*Dataset entries:*
=-=-=-=-=

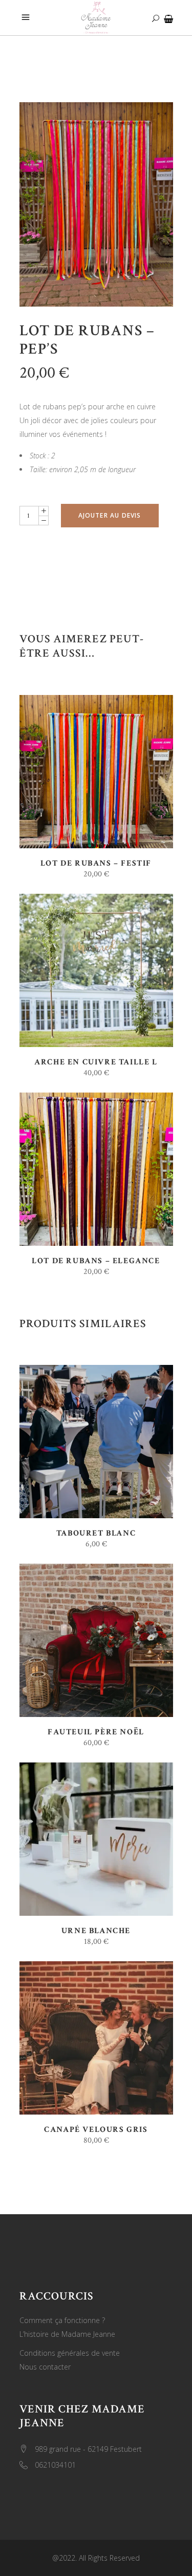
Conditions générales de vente (69, 2353)
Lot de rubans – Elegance (96, 1261)
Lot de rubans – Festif (96, 863)
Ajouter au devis (109, 515)
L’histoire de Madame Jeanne (67, 2334)
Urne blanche (96, 1930)
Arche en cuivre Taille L (95, 1062)
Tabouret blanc (96, 1533)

=-=-=-=-=

Write out, exactly as shown, only the lines running from the one that contains "Lot de rubans – Festif (96, 863)" to the last line above.

*REPLY TO THE TASK:*
Lot de rubans – Festif (96, 863)
Ajouter au devis (109, 515)
L’histoire de Madame Jeanne (67, 2334)
Urne blanche (96, 1930)
Arche en cuivre Taille L (95, 1062)
Tabouret blanc (96, 1533)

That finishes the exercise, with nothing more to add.